» **페이지**
In [1]:
import math
import numpy as np
import scipy.sparse as sp
import pandas as pd
from tqdm import tqdm
from collections import defaultdict
import os

import torch
import torch.nn as nn
import torch.nn.functional as F
from torch.utils.data import Dataset, DataLoader

from box import Box

import warnings

warnings.filterwarnings(action='ignore')
torch.set_printoptions(sci_mode=True)

# 1. 학습 설정

In [15]:
config = {
    'data_path' : "/opt/ml/input/data/train" , # 데이터 경로
    'model_path' : "../model",
    
    'submission_path' : "../submission",
    'submission_name' : 'oof_EASE_v2_submission.csv',

    'candidate_item_num' : 5,
    'valid_samples' : 10, # 검증에 사용할 sample 수
    'seed' : 22,
    'reg' : 750,
}

device = 'cuda' if torch.cuda.is_available() else 'cpu'

config = Box(config)

# 2. 데이터 전처리

In [9]:
class MakeMatrixDataSet():
    """
    MatrixDataSet 생성
    """
    def __init__(self, config):
        self.config = config
        self.df = pd.read_csv(os.path.join(self.config.data_path, 'train_ratings.csv'))
        
        self.item_encoder, self.item_decoder = self.generate_encoder_decoder('item')
        self.user_encoder, self.user_decoder = self.generate_encoder_decoder('user')
        self.num_item, self.num_user = len(self.item_encoder), len(self.user_encoder)

        self.df['item_idx'] = self.df['item'].apply(lambda x : self.item_encoder[x])
        self.df['user_idx'] = self.df['user'].apply(lambda x : self.user_encoder[x])

        self.user_train, self.user_valid = self.generate_sequence_data()

    def generate_encoder_decoder(self, col : str) -> dict:
        """
        encoder, decoder 생성

        Args:
            col (str): 생성할 columns 명
        Returns:
            dict: 생성된 user encoder, decoder
        """

        encoder = {}
        decoder = {}
        ids = self.df[col].unique()

        for idx, _id in enumerate(ids):
            encoder[_id] = idx
            decoder[idx] = _id

        return encoder, decoder
    
    def generate_sequence_data(self) -> dict:
        """
        sequence_data 생성

        Returns:
            dict: train user sequence / valid user sequence
        """

» **몇 가지 기록**
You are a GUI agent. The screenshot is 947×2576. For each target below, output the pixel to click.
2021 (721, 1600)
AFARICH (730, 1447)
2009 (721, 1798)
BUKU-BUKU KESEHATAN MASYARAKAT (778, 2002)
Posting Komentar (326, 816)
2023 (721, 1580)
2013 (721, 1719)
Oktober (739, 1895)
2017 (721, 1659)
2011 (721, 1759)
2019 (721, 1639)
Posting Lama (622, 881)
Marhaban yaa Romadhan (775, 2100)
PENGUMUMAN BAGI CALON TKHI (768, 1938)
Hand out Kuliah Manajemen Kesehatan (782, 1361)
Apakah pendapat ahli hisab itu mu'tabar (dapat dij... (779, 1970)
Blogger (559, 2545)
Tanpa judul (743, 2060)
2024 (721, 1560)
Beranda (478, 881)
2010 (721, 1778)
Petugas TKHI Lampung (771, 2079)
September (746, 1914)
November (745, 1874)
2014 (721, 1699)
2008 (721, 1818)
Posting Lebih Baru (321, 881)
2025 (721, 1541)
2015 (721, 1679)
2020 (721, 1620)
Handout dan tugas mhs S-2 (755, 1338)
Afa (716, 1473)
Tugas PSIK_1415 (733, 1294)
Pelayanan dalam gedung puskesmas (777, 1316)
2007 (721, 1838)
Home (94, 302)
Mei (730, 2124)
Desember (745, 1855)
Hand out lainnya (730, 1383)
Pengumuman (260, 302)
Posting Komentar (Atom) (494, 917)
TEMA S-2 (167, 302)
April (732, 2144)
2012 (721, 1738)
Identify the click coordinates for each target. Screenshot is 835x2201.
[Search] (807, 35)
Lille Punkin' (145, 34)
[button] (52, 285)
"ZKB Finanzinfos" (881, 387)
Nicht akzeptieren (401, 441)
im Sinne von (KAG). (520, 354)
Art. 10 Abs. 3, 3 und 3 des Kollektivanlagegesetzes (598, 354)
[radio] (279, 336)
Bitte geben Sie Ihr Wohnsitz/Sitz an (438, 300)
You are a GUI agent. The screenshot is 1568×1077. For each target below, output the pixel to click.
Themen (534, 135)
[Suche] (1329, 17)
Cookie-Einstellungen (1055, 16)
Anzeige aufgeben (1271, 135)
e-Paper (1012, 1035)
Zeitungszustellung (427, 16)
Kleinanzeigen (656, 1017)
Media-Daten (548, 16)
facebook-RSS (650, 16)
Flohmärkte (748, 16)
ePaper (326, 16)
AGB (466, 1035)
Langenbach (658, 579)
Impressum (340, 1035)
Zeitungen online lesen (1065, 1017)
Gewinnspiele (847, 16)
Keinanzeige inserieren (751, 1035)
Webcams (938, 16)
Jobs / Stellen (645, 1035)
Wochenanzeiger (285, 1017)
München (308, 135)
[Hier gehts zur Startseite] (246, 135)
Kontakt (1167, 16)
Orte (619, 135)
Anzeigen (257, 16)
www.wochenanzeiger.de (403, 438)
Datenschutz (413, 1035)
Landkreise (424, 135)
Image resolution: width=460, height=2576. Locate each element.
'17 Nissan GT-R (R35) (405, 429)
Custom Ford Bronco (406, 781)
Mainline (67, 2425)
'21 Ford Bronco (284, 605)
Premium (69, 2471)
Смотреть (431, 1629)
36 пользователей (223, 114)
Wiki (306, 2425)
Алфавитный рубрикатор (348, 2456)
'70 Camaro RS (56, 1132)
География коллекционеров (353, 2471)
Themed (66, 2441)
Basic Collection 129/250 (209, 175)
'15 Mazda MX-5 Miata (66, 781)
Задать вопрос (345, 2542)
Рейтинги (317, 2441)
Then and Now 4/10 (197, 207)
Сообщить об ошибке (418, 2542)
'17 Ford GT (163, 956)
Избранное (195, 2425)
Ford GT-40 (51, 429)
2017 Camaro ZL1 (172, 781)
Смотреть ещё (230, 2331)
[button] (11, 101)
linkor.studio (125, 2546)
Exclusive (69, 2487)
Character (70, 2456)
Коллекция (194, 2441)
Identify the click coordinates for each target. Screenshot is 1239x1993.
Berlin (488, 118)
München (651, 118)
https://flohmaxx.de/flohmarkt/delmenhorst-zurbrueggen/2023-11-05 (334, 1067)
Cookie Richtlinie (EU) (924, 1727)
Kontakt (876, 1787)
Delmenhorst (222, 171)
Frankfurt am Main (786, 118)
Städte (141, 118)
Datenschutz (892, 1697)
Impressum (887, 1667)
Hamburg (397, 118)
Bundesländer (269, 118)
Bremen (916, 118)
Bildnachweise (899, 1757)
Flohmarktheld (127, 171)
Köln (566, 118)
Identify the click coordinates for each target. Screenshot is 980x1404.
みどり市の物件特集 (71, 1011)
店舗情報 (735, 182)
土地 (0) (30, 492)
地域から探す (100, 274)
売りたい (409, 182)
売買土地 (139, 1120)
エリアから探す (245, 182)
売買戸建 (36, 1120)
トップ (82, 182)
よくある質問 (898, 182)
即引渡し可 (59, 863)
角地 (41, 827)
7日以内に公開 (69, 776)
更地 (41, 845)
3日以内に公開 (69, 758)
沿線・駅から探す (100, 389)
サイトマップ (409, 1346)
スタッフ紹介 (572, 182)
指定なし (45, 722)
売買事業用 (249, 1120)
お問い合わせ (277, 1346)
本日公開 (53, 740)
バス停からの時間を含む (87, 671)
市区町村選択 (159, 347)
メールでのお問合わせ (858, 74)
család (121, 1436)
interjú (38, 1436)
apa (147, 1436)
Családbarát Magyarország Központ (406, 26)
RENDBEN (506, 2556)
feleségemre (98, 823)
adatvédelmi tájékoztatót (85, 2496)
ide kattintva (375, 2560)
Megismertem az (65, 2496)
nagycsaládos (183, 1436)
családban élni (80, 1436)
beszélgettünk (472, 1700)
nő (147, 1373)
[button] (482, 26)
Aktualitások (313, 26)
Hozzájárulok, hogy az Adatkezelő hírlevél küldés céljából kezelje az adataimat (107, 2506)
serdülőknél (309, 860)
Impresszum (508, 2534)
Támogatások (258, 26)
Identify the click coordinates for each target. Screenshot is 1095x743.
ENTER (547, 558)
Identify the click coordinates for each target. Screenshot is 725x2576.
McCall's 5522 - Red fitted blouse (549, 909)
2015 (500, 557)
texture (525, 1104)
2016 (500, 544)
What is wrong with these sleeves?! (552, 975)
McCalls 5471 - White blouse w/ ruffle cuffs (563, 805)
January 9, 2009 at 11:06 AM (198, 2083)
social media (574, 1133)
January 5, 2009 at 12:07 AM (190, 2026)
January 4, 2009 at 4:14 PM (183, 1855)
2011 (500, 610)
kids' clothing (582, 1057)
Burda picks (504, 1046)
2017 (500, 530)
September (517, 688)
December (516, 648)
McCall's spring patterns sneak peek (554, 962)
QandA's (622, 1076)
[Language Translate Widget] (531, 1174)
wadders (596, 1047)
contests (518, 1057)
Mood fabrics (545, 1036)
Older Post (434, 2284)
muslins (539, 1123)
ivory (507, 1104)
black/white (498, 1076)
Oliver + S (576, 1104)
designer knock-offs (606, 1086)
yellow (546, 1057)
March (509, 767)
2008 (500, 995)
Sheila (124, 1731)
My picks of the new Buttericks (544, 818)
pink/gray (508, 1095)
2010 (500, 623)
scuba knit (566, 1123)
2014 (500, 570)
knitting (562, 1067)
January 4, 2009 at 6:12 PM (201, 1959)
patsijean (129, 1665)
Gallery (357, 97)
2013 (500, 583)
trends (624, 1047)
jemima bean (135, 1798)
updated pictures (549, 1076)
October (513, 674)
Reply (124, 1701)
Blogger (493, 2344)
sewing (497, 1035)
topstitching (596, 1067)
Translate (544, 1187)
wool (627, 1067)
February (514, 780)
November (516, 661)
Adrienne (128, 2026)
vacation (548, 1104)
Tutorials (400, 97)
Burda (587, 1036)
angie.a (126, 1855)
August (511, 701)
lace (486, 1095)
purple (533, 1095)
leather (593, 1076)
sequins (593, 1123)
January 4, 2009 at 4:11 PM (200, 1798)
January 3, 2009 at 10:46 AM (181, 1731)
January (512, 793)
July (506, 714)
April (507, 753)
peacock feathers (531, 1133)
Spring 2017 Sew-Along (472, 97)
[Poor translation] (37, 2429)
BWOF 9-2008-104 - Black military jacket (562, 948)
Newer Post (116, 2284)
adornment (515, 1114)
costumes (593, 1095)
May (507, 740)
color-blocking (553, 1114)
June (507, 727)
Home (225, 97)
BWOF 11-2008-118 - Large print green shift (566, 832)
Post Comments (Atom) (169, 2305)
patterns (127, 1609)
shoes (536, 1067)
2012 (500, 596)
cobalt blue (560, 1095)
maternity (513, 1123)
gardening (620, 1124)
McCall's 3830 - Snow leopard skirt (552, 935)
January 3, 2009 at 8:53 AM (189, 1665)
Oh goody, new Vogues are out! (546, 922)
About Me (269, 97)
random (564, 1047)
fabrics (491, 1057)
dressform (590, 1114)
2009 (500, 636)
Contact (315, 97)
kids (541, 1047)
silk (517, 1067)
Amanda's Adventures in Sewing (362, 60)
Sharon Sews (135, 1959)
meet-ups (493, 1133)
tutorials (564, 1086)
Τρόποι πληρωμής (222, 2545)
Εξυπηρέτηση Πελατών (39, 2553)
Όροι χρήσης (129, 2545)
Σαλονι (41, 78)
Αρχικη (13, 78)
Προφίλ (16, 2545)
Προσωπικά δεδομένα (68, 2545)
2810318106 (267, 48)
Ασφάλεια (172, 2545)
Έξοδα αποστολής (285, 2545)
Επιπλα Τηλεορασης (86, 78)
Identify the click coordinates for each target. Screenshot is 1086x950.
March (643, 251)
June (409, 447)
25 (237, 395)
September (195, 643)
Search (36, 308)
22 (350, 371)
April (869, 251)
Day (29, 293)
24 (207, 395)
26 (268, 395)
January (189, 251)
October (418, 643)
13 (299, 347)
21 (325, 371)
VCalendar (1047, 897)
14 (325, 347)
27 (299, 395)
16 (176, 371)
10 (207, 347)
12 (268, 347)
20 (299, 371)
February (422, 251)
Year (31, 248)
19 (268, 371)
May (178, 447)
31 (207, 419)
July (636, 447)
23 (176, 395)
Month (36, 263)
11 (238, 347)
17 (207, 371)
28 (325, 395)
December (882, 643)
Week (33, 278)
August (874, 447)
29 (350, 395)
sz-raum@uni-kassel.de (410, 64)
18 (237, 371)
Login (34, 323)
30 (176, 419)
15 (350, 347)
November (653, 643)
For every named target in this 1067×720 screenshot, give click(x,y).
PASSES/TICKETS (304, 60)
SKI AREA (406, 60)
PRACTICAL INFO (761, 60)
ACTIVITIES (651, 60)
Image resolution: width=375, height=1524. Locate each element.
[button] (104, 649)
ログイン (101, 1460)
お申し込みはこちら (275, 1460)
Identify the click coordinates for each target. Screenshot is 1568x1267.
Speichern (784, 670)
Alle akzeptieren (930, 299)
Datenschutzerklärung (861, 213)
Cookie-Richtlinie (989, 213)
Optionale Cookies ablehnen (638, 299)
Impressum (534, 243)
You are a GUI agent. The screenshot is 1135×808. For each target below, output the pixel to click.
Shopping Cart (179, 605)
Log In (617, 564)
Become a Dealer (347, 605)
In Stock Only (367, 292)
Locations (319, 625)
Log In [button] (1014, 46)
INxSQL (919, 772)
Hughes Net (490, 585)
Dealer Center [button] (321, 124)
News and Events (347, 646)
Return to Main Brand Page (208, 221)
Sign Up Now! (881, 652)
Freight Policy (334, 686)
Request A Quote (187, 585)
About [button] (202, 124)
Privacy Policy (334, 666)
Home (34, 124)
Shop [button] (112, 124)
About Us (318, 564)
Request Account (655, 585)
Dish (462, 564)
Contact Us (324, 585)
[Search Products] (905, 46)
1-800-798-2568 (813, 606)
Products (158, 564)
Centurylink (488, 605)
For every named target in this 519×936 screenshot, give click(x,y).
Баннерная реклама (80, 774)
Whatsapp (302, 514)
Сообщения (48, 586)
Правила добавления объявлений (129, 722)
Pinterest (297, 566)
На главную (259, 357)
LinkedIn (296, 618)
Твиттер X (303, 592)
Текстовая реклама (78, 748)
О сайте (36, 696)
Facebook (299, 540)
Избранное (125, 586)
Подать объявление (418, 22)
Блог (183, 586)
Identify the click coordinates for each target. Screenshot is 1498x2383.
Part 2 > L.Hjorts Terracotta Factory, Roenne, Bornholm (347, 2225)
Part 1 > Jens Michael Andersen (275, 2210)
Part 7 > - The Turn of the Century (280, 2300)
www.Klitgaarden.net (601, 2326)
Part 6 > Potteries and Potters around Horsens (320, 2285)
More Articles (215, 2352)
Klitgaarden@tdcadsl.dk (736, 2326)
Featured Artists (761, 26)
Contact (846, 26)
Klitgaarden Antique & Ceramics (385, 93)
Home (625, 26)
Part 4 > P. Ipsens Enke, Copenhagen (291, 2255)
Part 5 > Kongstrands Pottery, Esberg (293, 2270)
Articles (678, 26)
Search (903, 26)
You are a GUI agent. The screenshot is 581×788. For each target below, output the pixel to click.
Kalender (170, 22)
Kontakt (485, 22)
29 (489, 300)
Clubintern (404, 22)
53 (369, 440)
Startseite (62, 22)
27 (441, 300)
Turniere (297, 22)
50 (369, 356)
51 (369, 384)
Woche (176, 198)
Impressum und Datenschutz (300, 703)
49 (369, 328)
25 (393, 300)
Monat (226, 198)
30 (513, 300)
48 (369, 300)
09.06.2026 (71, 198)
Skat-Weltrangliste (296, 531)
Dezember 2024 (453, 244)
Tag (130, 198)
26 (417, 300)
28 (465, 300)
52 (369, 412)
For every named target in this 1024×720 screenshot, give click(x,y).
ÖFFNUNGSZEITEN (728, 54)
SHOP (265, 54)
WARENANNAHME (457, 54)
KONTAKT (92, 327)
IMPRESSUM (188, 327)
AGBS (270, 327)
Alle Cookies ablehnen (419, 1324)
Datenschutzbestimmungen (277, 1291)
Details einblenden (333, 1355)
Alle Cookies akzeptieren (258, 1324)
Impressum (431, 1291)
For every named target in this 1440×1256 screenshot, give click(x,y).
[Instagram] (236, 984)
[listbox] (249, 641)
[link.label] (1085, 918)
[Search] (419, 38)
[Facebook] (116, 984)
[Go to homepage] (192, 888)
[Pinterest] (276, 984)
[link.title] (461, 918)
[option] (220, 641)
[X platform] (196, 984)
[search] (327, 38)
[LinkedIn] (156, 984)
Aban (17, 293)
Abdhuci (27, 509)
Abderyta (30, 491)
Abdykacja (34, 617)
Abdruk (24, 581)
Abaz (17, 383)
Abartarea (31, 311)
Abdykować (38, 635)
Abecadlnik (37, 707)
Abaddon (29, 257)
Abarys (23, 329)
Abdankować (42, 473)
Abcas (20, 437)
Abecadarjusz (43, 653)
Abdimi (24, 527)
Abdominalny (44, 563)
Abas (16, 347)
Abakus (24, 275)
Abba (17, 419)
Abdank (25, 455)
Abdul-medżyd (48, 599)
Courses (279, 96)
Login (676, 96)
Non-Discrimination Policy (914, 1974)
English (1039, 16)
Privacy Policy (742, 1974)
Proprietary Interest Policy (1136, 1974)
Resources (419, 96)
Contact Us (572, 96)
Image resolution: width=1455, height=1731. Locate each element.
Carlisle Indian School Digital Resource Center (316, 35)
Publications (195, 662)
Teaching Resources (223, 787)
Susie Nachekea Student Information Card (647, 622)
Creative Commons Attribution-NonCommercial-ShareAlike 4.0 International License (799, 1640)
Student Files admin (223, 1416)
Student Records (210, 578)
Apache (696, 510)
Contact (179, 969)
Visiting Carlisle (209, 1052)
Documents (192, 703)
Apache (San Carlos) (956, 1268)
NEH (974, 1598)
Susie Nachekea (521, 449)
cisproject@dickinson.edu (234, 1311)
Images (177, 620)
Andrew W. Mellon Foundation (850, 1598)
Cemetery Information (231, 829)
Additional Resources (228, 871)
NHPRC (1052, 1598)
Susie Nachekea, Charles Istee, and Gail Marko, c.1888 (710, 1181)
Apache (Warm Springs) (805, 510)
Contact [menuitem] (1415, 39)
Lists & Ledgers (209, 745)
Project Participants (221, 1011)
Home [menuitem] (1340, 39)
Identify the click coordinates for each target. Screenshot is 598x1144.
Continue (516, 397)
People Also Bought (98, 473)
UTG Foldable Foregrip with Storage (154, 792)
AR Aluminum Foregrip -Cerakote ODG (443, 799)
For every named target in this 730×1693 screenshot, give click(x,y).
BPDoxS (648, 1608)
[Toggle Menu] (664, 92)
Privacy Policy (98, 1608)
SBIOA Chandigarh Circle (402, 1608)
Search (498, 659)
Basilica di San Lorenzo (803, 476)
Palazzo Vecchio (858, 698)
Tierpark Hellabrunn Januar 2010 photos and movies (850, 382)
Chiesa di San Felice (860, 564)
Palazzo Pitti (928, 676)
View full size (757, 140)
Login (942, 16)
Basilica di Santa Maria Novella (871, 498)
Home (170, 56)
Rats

» **해야 할 과제**
1. 위 추천 모델 코드에서 "self.df['item_idx'] = self.df['item'].apply(lambda"부터 "self.user_valid = self.generate_sequence_data()"까지, 양 끝을 포함해 그대로 뽑아 적으세요.
2. 추천 모델 코드의 마지막 줄 다음부터 이어서 작성하세요.

» **과제 답안**
1.
self.df['item_idx'] = self.df['item'].apply(lambda x : self.item_encoder[x])
        self.df['user_idx'] = self.df['user'].apply(lambda x : self.user_encoder[x])

        self.user_train, self.user_valid = self.generate_sequence_data()

2.
        users = defaultdict(list)
        user_train = {}
        user_valid = {}
        for user, item, time in zip(self.df['user_idx'], self.df['item_idx'], self.df['time']):
            users[user].append(item)
        
        for user in users:
            np.random.seed(self.config.seed)

            user_total = users[user]
            valid = np.random.choice(user_total, size = self.config.valid_samples, replace = False).tolist()
            train = list(set(user_total) - set(valid))

            user_train[user] = train
            user_valid[user] = valid # valid_samples 개수 만큼 검증에 활용 (현재 Task와 가장 유사하게)

        return user_train, user_valid
    
    def get_train_valid_data(self):
        return self.user_train, self.user_valid

    def make_matrix(self, user_list, train = True):
        """
        user_item_dict를 바탕으로 행렬 생성
        """
        mat = torch.zeros(size = (user_list.size(0), self.num_item))
        for idx, user in enumerate(user_list):
            if train:
                mat[idx, self.user_train[user.item()]] = 1
            else:
                mat[idx, self.user_train[user.item()] + self.user_valid[user.item()]] = 1
        return mat

    def make_sparse_matrix(self, test = False):
        X = sp.dok_matrix((self.num_user, self.num_item), dtype=np.float32)
        
        for user in self.user_train.keys():
            item_list = self.user_train[user]
            X[user, item_list] = 1.0
        
        if test:
            for user in self.user_valid.keys():
                item_list = self.user_valid[user]
                X[user, item_list] = 1.0

        return X.tocsr()

    def oof_make_sparse_matrix(self, seed):
        train_X = sp.dok_matrix((self.num_user, self.num_item), dtype=np.float32)
        user_valid = {}

        users = defaultdict(list)
        group_df = self.df.groupby('user_idx')
        for user, items in group_df:
            users[user].extend(items['item_idx'].tolist())
        
        for user in users:
            np.random.seed(seed)

            user_total = users[user]
            valid = np.random.choice(user_total, size = self.config.valid_samples, replace = False).tolist()
            train = list(set(user_total) - set(valid))

            train_X[user, train] = 1.0
            user_valid[user] = valid

        return train_X.tocsr(), user_valid

In [10]:
class AEDataSet(Dataset):
    def __init__(self, num_user):
        self.num_user = num_user
        self.users = [i for i in range(num_user)]

    def __len__(self):
        return self.num_user

    def __getitem__(self, idx): 
        user = self.users[idx]
        return torch.LongTensor([user])

# 3. 모델

In [11]:
class EASE():
    def __init__(self, X, reg):
        self.X = self._convert_sp_mat_to_sp_tensor(X)
        self.reg = reg
    
    def _convert_sp_mat_to_sp_tensor(self, X):
        """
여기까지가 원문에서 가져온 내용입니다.